→ **Quoted passage**
It's easy to be suspicious of The Drums, four ridiculously cheek-boned young men from Florida. Firstly, they look the part, all plaid shirts under vintage denim and swept fringes over middle distance stares. Or, as fan Boy George said; "They look like four rent boys".

They also arrive, as most American bands do these days, on a growing wave of hype, with proclamations of their genius ringing out from every music blog on the internet. The suspicion and cynicism evaporates as soon as the first note of Let's Go Surfing kicks in, however.

Built around a skeletal bassline reminiscent of early The Cure and featuring the best whistling this side of Young Folks, its perfection is almost embarrassing. It's also an oddly unsettling affair, with the chirpy melody and gadabout title masking a more defeated core: "Oh mama, I wanna go surfing/ Oh mama, I don't care about nothing". It's as though the Beach Boys had they been raised in Manchester.

Elsewhere, Make You Mine utilises distant handclaps, splashing cymbals and more whistling to create a modern take on '50s rock 'n' roll, whilst Submarine melds a Joy Division bassline with some spidery guitar riffs to spooky effect. Down By The Water slows things down to brilliantly melodramatic drip-feed, with singer Jonathan Pierce joined on the lovelorn chorus by some shimmering synth strings and group harmonies.

The most downbeat moment, musically at least, is then followed by the most exuberant. Saddest Summer is an urgent rush of new wave guitar pop, all processed claps and keyboard stabs, Pierce working himself up into a frenzy: "Summer's just beginning baby/ I might learn to hate you lady".

This preoccupation with summer is telling as the feel of the album is of stolen moments on holiday, or of extended hours spent at the beach not doing much but pining for the opposite sex. Perhaps the release date is appropriate, seeing as much of the lyrical content touches on the end of these holiday romances. What's more depressing than a grey winter's morning after a summer of carefree abandon?

→ **Stored data**
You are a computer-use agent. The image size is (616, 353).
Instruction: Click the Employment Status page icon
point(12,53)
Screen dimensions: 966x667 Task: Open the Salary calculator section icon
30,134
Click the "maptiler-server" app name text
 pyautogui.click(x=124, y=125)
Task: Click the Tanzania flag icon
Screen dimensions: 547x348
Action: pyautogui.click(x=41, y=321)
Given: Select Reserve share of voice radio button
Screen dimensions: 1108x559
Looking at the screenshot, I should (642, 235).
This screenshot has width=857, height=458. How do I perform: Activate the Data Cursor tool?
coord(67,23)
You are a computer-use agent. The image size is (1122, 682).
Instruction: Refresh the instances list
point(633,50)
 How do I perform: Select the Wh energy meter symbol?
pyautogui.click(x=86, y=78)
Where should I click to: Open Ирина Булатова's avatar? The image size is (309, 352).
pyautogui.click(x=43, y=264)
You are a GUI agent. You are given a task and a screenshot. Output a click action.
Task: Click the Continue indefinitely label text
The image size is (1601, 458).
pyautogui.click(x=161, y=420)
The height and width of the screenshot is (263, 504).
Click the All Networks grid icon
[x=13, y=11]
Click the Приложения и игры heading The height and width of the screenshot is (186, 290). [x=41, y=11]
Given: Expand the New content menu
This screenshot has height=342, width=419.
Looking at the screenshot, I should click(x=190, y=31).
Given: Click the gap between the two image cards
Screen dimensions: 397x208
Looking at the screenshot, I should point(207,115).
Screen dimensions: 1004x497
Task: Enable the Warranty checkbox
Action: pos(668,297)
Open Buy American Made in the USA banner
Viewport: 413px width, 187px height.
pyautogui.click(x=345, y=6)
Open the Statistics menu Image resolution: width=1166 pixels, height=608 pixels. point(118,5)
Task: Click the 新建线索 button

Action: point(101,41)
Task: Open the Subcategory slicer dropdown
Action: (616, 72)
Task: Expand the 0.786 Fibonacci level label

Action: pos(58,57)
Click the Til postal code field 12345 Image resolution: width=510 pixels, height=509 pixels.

→ **Challenges**
A – In the review of The Drums, which fan said the band look like four rent boys?
B – Transcribe everything in the review of The Drums from "The most downbeat" down to "of carefree abandon?", word for word.

→ **Set of answers**
A – Boy George

B –
The most downbeat moment, musically at least, is then followed by the most exuberant. Saddest Summer is an urgent rush of new wave guitar pop, all processed claps and keyboard stabs, Pierce working himself up into a frenzy: "Summer's just beginning baby/ I might learn to hate you lady".

This preoccupation with summer is telling as the feel of the album is of stolen moments on holiday, or of extended hours spent at the beach not doing much but pining for the opposite sex. Perhaps the release date is appropriate, seeing as much of the lyrical content touches on the end of these holiday romances. What's more depressing than a grey winter's morning after a summer of carefree abandon?